I’m running a beta regression with 10 continuous predictors. I’m fairly new to Bayesian modeling (about a week in), and I’m trying to set weakly informative priors. I specified the following after standardizing my predictor:
Intercept: Normal(-0.5, 1.2) — based on the mean and SD from a previous study
Beta coefficients: Normal(0, 1)
Phi : gamma(0.1, 0.1) (the brms default)
When I simulate outcome data from these priors, most simulated y values are very close to 0 or 1. I assume it is because the number of predictors combined with liberal betas adds up.
I tried tightening the beta priors, but I worry this might make them too informative. I’m confused about how to proceed and how to balance having weakly informative priors while keeping the prior predictive distribution reasonable. I would be really grateful for any advice on this issue :)
Good on you for checking the prior predictive distribution. Shrinkage priors were developed exactly for this reason. I would recommend looking into the R2D2 prior paradigm, which is nicely implemented in brms and is an elegant solution to decomposing the explained variance between your predictors.

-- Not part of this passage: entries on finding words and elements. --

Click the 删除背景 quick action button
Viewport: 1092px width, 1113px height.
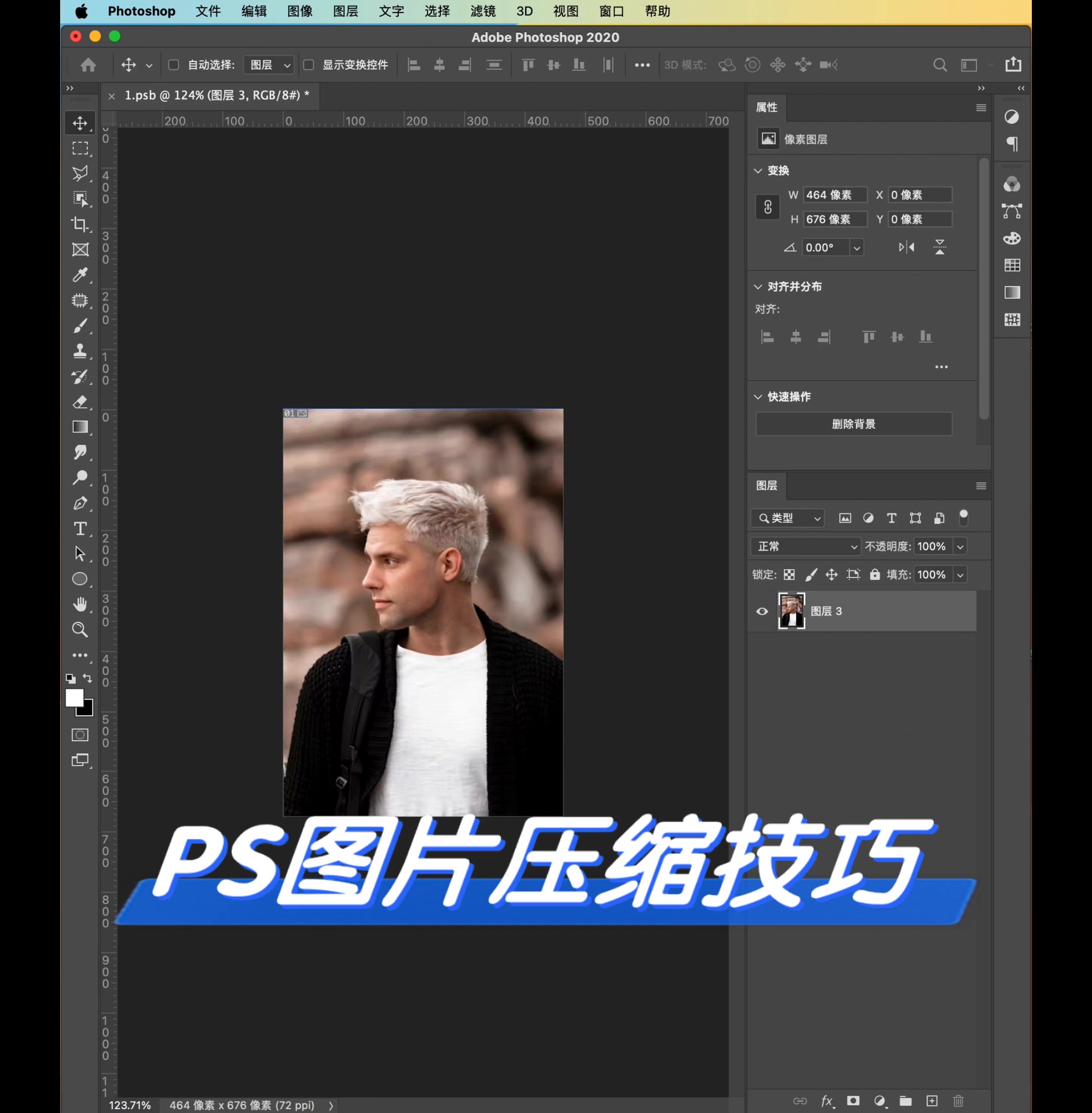(853, 424)
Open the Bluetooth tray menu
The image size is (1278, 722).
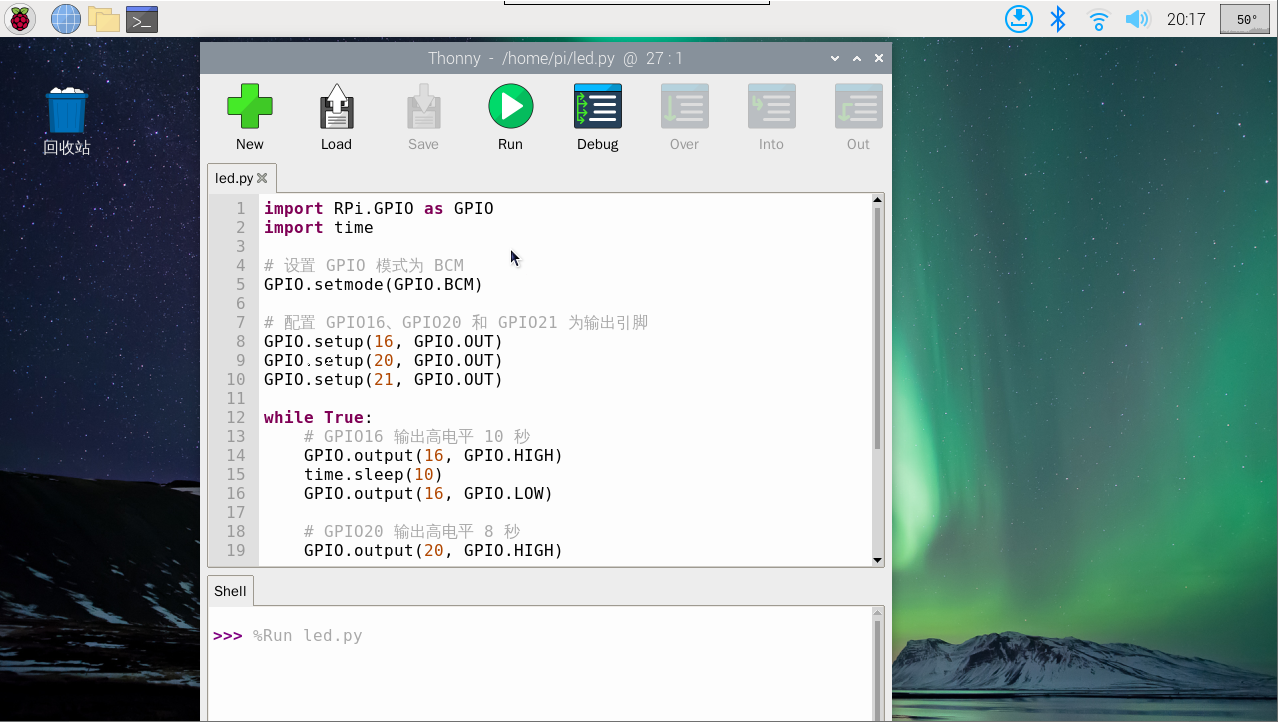point(1058,19)
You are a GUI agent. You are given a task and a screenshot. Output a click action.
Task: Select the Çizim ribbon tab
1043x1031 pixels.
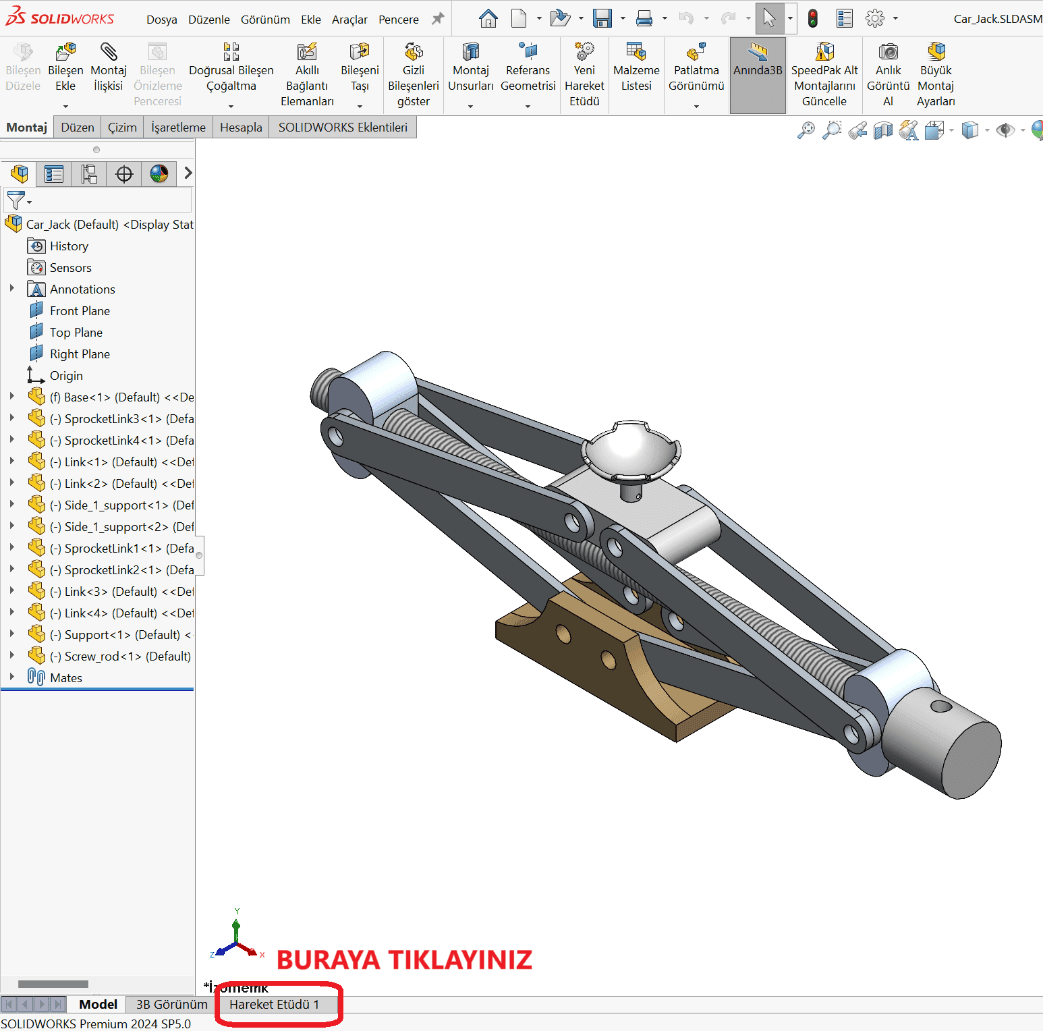coord(123,127)
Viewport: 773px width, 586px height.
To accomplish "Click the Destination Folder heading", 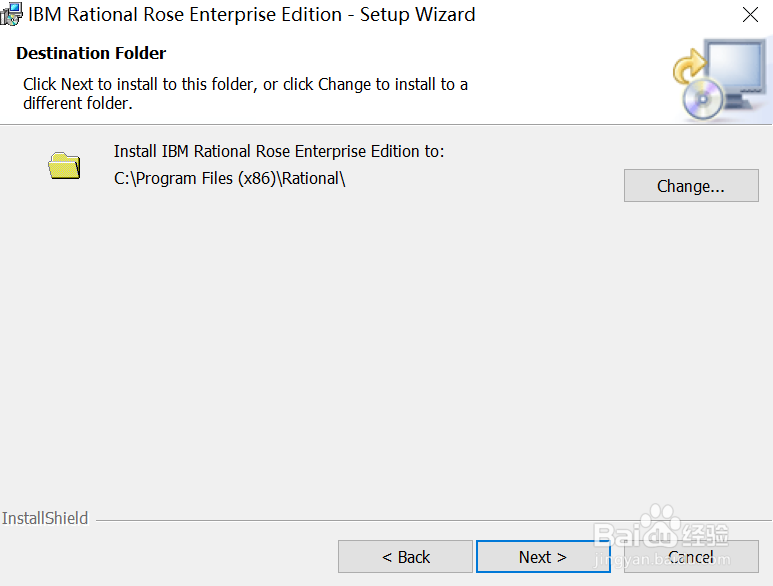I will 91,53.
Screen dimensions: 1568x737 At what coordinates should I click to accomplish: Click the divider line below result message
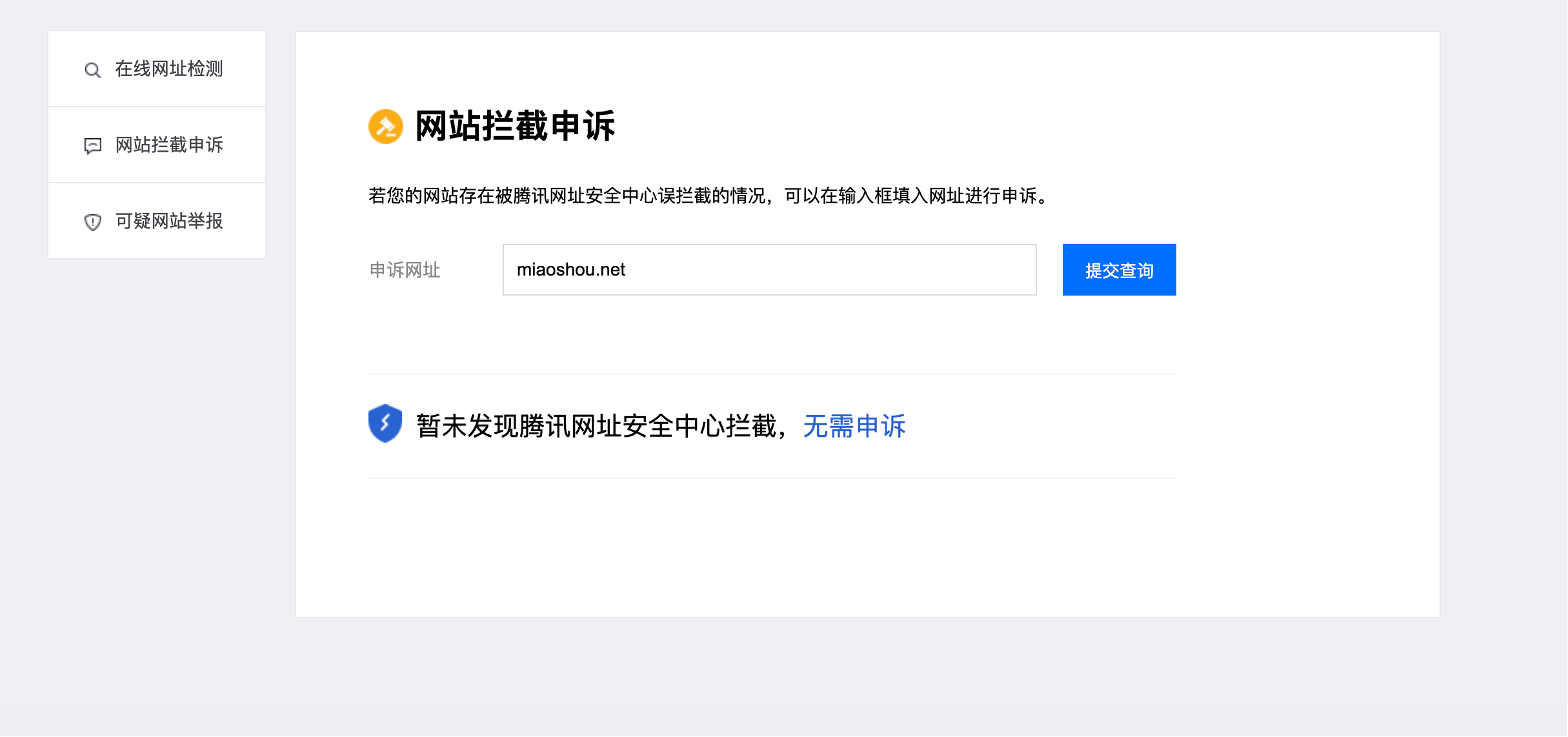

The problem you’re running into is that independent weakly informative priors do not add up to a multivariate weakly informative prior. This was the point of the (arguably misleadingly named) paper that led us to take prior predictive checks more seriously:
As @mhollanders pointed out, you probably need a better weakly informative joint prior from which to simulate. I don’t know if the R2D2 prior easily admits simulation, but @bgoodri will know.
Also, it’s OK to simulate from a more constrained prior than you will use to fit as long as there’s enough data to resolve the model. You can’t do strictly proper simulation based calibration this way, but I believe it’s what most of us do in practice.
Thank you so much for the reply and explanation @mhollanders and @Bob_Carpenter :) I will try working it out with R2D2 prior! @Bob_Carpenter, I am not sure if I understood your last point correctly: if the data is strong enough, the posterior will be dominated by it, so is it okay to use a slightly different (more constrained) prior for prior predictive checks? I might be misunderstanding.